Prof Bernhard Von Stengel and Mrs Nicola Wittur

Availability

This course is available on the BSc in Accounting and Finance, BSc in Business Mathematics and Statistics, BSc in Econometrics and Mathematical Economics, BSc in Economics, BSc in Mathematics and Economics, BSc in Mathematics with Economics and BSc in Mathematics, Statistics and Business. This course is available as an outside option to students on other programmes where regulations permit. This course is available with permission to General Course students.

Pre-requisites

The course emphasises a formal treatment of mathematical Game Theory through definitions, theorems and proofs. Familiarity with a rigorous treatment of mathematics is expected.
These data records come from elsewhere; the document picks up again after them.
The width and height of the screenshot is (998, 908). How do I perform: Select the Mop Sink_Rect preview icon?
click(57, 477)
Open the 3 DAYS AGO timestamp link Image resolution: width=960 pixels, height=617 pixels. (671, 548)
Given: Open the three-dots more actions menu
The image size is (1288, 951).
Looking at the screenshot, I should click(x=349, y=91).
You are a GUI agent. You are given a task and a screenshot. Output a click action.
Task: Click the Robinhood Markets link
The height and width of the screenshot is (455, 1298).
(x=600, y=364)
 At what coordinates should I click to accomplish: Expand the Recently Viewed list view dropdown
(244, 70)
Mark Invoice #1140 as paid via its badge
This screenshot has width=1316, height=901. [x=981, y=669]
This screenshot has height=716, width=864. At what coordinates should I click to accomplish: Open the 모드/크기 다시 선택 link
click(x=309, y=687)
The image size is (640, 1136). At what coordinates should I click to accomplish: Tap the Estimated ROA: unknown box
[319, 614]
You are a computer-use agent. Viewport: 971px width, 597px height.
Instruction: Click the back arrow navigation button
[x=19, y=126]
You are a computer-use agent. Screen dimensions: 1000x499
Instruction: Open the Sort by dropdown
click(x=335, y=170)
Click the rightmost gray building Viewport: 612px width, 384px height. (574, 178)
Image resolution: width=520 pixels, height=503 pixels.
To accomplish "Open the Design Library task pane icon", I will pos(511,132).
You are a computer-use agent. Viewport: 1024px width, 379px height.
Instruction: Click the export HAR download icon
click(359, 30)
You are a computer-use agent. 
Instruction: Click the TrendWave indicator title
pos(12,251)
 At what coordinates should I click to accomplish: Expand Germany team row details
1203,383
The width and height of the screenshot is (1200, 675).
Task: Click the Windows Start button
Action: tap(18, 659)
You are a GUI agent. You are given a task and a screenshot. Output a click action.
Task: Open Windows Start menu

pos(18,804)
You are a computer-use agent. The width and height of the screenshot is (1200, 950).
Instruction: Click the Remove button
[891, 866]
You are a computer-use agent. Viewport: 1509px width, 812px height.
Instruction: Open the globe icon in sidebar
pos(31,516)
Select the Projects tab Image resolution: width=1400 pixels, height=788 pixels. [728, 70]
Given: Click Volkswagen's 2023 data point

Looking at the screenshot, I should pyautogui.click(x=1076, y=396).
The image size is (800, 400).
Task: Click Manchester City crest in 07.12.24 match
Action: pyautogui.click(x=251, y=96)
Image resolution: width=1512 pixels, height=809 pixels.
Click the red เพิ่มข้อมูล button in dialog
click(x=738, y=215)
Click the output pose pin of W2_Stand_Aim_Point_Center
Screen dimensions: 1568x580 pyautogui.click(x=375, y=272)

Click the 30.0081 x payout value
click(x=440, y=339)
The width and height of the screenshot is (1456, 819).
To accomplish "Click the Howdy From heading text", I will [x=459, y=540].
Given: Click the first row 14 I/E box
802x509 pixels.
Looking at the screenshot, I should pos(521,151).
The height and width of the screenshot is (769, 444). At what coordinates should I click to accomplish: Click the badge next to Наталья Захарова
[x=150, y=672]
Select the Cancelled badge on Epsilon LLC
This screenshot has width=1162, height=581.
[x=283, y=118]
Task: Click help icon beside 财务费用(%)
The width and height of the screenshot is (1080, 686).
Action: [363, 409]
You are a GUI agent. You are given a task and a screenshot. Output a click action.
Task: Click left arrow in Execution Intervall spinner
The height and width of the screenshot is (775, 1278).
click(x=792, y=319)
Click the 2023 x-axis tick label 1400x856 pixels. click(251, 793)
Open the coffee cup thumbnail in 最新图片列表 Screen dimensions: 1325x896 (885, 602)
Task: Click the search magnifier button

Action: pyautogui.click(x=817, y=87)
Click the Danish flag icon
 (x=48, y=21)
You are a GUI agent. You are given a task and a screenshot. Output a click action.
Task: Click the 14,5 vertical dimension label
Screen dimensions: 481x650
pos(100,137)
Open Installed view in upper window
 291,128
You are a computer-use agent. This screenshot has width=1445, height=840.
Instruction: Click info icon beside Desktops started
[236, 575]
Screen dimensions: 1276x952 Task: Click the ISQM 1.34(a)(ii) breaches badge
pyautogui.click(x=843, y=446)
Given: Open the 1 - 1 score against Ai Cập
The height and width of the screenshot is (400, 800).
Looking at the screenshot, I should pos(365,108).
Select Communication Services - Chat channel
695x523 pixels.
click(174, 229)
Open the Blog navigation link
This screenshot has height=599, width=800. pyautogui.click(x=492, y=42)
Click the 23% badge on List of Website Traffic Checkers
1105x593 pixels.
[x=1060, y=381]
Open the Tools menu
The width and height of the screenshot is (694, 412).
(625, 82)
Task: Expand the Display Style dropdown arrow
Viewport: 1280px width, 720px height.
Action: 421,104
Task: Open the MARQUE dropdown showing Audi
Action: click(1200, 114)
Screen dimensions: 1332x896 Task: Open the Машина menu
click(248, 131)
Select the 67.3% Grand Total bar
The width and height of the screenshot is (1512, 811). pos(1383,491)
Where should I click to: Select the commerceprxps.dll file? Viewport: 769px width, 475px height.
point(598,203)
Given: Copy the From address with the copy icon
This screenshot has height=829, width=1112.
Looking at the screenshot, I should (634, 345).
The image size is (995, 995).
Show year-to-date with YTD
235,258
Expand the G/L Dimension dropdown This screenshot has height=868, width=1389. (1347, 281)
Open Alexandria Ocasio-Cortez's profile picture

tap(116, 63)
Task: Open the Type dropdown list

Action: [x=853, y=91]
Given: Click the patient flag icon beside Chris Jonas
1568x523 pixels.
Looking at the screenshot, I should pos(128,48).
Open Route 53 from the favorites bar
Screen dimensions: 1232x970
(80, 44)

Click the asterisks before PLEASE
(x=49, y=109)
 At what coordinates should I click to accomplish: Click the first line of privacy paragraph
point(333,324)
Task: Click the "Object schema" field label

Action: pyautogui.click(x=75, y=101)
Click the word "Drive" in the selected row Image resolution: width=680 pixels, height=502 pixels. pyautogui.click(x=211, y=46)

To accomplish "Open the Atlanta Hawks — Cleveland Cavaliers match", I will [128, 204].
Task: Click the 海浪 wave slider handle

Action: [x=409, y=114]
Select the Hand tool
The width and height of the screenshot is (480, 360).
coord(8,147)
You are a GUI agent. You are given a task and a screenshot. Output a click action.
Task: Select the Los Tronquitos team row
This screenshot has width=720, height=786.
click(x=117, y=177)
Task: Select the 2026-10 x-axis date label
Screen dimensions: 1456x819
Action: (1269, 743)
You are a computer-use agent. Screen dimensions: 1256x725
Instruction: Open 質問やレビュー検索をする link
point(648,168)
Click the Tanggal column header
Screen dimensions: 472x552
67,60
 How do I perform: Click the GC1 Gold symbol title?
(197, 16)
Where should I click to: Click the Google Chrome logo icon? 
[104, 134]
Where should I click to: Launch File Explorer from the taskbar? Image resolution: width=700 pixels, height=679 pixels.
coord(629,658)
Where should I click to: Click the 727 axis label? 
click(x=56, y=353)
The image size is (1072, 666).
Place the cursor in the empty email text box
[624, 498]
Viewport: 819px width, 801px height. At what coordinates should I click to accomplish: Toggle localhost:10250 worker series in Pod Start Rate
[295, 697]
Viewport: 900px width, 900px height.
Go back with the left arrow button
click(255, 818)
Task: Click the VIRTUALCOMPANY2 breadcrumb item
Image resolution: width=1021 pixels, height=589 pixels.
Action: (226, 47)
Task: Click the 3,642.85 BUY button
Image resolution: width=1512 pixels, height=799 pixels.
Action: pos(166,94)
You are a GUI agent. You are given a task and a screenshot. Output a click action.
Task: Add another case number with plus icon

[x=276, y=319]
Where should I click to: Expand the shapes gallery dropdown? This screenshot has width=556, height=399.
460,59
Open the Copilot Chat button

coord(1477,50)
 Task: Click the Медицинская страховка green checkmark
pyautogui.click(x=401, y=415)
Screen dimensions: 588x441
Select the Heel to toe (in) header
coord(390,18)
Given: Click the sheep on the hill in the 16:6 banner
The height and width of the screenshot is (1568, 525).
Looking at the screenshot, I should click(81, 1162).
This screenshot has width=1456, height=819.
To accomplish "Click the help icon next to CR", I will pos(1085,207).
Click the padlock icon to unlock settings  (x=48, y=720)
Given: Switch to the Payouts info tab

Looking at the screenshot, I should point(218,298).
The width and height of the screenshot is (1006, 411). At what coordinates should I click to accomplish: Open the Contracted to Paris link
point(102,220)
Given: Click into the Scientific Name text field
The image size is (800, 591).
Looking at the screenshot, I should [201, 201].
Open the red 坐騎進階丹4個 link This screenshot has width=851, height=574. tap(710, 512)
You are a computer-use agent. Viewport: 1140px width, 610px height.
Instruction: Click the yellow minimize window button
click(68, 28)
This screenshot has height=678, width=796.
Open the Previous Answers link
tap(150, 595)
Basic knowledge of matrices as covered in Mathematical Methods (MA100) or Quantitative Methods (MA107) as well as some knowledge of probability is required.

Course content

Concepts and methods of game theory with applications to economics. MA300.1: same as for Game Theory I (MA301). MA300.2: Coalitional game theory - central solution concepts with application: the core, Shapley value, stable sets, weighted majority games, market games, stable matching.

Teaching

This course is delivered through a combination of classes and lectures totalling a minimum of 60 hours across Michaelmas and Lent Term. This year, some or all of this teaching will be delivered through a combination of virtual classes and lectures delivered as online videos.

Formative coursework

Written answers to set problems will be expected on a weekly basis.

Indicative reading

Lecture slides will be provided, as well as references to selected papers. Further reading: R Gibbons, A Primer in Game Theory, 1992; A Mas-Colell, M Whinston, J Green: Microeconomic Theory; M Osborne, A Rubinstein: A Course in Game Theory; M Maschler, E Solan, S Zamir: Game Theory.

Assessment

Exam (90%, duration: 3 hours) in the summer exam period.
Coursework (10%).

Weekly exercises will be set and marked, and count as coursework.

Key facts

Department: Mathematics

Total students 2019/20: 22

Average class size 2019/20: 11

Capped 2019/20: No

Value: One Unit

Guidelines for interpreting course guide information

Personal development skills

Important information in response to COVID-19

Please note that during 2020/21 academic year some variation to teaching and learning activities may be required to respond to changes in public health advice and/or to account for the situation of students in attendance on campus and those studying online during the early part of the academic year. For assessment, this may involve changes to mode of delivery and/or the format or weighting of assessments. Changes will only be made if required and students will be notified about any changes to teaching or assessment plans at the earliest opportunity.